(Action item) Return copies of the lines below that mention "menu".

(Records)
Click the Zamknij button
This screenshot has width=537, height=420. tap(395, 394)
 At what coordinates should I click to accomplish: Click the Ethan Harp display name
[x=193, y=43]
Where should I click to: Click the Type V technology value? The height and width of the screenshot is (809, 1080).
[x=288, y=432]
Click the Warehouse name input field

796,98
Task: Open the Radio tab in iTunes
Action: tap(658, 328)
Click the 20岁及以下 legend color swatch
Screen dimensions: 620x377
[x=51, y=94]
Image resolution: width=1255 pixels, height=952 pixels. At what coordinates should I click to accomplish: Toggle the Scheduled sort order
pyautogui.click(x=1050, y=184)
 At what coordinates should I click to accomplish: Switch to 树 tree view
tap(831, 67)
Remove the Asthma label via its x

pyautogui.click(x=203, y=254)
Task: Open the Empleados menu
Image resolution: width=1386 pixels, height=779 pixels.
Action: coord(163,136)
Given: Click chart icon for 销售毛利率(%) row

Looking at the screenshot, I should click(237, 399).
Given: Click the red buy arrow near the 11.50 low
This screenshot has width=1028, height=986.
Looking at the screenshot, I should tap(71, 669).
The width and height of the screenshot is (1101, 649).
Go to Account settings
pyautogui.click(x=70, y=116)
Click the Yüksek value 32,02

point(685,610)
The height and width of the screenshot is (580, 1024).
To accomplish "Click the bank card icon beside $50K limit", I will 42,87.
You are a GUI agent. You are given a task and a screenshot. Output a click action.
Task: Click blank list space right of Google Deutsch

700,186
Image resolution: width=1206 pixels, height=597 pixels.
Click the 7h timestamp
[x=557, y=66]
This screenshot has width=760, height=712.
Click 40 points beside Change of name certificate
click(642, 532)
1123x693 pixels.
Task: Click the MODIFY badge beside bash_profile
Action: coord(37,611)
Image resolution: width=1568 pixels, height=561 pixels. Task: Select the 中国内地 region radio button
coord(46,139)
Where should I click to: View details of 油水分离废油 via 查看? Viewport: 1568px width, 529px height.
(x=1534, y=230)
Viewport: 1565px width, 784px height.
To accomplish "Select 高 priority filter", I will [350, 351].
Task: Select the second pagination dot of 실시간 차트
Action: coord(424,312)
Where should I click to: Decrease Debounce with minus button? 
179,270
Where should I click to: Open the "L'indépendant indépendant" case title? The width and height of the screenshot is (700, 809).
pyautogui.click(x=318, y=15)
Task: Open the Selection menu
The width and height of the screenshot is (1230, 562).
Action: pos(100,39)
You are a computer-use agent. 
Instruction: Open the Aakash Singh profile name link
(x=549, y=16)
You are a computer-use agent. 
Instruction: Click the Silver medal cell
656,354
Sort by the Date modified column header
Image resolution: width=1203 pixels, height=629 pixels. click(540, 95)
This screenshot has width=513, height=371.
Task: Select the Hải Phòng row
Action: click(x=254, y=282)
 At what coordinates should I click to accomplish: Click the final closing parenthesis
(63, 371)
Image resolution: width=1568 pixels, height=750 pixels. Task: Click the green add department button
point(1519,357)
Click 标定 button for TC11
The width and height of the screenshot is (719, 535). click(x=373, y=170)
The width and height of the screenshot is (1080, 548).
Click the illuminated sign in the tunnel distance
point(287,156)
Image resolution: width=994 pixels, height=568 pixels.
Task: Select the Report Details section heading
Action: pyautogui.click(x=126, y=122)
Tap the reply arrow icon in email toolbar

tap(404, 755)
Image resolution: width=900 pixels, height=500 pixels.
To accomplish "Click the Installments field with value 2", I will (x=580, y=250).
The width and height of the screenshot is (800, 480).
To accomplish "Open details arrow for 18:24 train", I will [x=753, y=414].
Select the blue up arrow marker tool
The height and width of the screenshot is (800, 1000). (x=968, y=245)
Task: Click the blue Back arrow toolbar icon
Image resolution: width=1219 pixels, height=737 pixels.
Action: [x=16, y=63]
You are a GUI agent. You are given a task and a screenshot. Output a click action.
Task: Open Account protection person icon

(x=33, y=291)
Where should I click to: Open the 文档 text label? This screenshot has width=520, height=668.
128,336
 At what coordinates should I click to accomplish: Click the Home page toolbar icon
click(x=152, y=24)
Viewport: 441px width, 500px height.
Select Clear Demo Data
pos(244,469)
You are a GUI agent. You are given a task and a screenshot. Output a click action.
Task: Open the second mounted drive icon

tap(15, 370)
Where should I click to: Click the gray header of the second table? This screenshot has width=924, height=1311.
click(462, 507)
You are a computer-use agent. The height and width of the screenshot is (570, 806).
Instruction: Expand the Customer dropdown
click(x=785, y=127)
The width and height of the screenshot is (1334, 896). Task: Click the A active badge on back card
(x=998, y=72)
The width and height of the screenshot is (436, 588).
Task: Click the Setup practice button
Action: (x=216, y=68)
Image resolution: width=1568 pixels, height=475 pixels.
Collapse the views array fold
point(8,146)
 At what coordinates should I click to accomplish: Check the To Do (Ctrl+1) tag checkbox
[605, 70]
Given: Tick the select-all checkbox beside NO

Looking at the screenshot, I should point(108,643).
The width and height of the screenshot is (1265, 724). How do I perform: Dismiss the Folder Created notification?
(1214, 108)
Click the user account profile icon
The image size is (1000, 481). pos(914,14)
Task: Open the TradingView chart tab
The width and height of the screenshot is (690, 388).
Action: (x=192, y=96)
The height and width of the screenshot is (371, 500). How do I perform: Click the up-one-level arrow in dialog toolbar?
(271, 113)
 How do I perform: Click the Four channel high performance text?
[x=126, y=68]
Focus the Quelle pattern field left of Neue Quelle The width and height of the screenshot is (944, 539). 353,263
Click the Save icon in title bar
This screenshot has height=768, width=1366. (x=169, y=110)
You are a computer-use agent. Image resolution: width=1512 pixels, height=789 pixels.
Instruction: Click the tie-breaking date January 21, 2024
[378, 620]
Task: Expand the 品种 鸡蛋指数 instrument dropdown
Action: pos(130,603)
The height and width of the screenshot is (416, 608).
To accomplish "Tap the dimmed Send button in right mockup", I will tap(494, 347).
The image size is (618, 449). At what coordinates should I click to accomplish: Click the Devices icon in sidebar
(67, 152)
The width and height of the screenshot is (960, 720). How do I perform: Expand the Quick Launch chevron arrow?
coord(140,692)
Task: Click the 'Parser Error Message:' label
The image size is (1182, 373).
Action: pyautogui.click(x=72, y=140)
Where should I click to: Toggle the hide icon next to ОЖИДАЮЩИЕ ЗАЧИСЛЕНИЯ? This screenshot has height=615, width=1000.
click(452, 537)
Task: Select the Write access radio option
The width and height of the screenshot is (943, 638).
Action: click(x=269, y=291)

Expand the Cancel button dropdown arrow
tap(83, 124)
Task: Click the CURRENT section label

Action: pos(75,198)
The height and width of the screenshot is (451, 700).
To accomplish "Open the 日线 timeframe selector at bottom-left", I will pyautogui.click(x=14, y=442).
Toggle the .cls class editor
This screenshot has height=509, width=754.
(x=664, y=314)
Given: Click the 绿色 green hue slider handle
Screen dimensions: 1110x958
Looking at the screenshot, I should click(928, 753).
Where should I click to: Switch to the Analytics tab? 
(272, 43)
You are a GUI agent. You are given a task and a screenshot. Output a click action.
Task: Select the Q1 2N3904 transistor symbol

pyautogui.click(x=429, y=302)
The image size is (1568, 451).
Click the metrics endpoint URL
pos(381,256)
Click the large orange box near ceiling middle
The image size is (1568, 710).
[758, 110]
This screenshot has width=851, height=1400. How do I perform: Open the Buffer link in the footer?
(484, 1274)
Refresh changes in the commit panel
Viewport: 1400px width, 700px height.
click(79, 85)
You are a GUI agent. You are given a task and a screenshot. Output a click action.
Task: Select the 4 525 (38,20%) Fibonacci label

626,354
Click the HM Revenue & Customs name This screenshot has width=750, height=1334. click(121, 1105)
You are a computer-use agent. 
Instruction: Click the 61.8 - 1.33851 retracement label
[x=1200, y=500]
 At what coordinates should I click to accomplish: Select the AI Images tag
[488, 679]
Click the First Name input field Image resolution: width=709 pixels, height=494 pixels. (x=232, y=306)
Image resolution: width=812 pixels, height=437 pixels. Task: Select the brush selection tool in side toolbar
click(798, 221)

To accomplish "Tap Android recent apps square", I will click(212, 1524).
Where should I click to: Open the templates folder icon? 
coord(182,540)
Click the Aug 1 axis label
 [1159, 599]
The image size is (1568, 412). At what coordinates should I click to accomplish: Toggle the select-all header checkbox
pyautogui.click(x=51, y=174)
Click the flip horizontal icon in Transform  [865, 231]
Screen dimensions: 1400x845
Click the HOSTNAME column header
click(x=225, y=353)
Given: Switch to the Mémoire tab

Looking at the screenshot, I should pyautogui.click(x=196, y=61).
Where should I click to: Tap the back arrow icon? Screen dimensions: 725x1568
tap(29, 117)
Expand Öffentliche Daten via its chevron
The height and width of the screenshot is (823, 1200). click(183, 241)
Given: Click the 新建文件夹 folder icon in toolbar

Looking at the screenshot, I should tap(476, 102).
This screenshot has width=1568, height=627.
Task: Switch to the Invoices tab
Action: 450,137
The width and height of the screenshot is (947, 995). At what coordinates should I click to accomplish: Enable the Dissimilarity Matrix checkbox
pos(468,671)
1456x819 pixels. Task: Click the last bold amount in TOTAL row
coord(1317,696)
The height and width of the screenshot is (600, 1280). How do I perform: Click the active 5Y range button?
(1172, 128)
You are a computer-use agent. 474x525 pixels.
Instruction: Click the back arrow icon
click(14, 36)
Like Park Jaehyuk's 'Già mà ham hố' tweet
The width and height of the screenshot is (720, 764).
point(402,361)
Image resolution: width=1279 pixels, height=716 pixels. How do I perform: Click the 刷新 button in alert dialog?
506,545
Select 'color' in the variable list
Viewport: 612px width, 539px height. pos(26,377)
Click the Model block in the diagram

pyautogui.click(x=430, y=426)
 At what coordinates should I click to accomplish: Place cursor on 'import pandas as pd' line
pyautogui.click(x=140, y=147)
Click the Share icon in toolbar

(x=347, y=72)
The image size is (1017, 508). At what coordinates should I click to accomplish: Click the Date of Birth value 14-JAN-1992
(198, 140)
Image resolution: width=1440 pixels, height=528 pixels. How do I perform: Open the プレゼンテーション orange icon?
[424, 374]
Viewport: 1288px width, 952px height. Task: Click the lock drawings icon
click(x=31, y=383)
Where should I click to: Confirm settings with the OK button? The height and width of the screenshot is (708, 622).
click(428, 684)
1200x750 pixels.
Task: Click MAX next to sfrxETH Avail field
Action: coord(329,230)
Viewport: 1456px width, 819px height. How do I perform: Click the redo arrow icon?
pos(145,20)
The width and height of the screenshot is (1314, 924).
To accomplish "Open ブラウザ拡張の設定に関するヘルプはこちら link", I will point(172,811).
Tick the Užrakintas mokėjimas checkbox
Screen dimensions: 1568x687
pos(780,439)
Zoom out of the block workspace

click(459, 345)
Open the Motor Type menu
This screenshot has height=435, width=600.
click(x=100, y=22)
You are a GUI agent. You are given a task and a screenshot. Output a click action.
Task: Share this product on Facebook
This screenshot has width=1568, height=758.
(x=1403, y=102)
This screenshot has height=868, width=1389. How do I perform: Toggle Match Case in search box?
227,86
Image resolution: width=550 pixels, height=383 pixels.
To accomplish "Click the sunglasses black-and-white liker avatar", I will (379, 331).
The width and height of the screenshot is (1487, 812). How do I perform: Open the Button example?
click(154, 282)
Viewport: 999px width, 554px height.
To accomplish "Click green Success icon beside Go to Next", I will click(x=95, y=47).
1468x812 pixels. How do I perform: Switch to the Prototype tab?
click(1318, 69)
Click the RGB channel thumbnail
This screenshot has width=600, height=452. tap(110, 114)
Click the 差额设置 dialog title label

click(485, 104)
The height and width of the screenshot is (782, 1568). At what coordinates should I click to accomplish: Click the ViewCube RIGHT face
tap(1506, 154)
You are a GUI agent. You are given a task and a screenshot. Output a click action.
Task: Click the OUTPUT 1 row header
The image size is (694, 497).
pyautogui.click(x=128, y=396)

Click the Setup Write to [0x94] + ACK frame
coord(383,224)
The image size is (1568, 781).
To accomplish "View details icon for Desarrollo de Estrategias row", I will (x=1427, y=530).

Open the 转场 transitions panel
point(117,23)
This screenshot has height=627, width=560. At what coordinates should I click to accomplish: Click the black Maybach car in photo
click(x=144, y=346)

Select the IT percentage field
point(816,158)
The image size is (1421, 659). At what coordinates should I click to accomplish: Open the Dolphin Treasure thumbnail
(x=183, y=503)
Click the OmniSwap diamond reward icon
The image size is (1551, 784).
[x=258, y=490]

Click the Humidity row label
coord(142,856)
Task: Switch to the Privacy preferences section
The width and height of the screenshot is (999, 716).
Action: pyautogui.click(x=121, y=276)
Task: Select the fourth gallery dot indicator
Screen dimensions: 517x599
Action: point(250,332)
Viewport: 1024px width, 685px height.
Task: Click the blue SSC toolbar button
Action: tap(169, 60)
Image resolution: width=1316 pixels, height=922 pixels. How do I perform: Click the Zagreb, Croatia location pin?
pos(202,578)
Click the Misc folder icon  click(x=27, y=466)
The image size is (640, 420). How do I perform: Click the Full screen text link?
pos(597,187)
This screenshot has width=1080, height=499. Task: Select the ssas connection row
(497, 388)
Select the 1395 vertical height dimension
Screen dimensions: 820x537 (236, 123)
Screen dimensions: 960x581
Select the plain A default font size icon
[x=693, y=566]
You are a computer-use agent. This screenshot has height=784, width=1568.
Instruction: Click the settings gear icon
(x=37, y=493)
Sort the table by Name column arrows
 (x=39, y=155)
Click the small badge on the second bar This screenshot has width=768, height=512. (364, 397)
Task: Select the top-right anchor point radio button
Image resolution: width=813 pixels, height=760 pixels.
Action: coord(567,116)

(Response area)
Task: Open the Empleados menu
Task: Open the Selection menu
Open the Motor Type menu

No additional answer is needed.